# THE PROBLEM
Could each entry below be printed again exactly as given?

# # # #

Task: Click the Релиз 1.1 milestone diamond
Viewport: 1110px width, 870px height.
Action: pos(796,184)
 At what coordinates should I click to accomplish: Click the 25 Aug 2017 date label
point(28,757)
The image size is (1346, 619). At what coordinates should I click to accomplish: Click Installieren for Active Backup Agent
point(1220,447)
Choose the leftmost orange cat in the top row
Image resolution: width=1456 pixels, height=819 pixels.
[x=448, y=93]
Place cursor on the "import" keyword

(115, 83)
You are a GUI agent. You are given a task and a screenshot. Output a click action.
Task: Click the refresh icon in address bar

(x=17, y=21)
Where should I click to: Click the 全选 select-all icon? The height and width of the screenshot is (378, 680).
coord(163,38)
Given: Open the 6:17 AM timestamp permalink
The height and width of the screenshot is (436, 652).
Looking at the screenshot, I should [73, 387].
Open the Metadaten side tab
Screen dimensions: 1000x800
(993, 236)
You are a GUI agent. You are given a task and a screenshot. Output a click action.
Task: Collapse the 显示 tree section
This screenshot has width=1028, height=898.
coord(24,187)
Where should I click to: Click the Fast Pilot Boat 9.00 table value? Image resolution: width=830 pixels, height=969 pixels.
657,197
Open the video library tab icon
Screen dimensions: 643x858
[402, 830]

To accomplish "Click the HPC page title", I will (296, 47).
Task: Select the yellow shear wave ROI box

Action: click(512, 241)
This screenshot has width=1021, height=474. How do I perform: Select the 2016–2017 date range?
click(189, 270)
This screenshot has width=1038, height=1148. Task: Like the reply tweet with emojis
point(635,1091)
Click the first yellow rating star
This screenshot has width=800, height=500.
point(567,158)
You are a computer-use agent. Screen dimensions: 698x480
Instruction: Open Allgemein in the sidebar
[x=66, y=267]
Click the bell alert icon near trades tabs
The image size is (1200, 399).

# # # #

# RESPONSE AREA
Task: Click the Релиз 1.1 milestone diamond
Viewport: 1110px width, 870px height.
Action: pos(796,184)
 At what coordinates should I click to accomplish: Click the 25 Aug 2017 date label
point(28,757)
The image size is (1346, 619). At what coordinates should I click to accomplish: Click Installieren for Active Backup Agent
point(1220,447)
Choose the leftmost orange cat in the top row
Image resolution: width=1456 pixels, height=819 pixels.
[x=448, y=93]
Place cursor on the "import" keyword

(115, 83)
You are a GUI agent. You are given a task and a screenshot. Output a click action.
Task: Click the refresh icon in address bar

(x=17, y=21)
Where should I click to: Click the 全选 select-all icon? The height and width of the screenshot is (378, 680).
coord(163,38)
Given: Open the 6:17 AM timestamp permalink
The height and width of the screenshot is (436, 652).
Looking at the screenshot, I should [73, 387].
Open the Metadaten side tab
Screen dimensions: 1000x800
(993, 236)
You are a GUI agent. You are given a task and a screenshot. Output a click action.
Task: Collapse the 显示 tree section
This screenshot has width=1028, height=898.
coord(24,187)
Where should I click to: Click the Fast Pilot Boat 9.00 table value? Image resolution: width=830 pixels, height=969 pixels.
657,197
Open the video library tab icon
Screen dimensions: 643x858
[402, 830]

To accomplish "Click the HPC page title", I will (296, 47).
Task: Select the yellow shear wave ROI box

Action: click(512, 241)
This screenshot has width=1021, height=474. How do I perform: Select the 2016–2017 date range?
click(189, 270)
This screenshot has width=1038, height=1148. Task: Like the reply tweet with emojis
point(635,1091)
Click the first yellow rating star
This screenshot has width=800, height=500.
point(567,158)
You are a computer-use agent. Screen dimensions: 698x480
Instruction: Open Allgemein in the sidebar
[x=66, y=267]
Click the bell alert icon near trades tabs
The image size is (1200, 399).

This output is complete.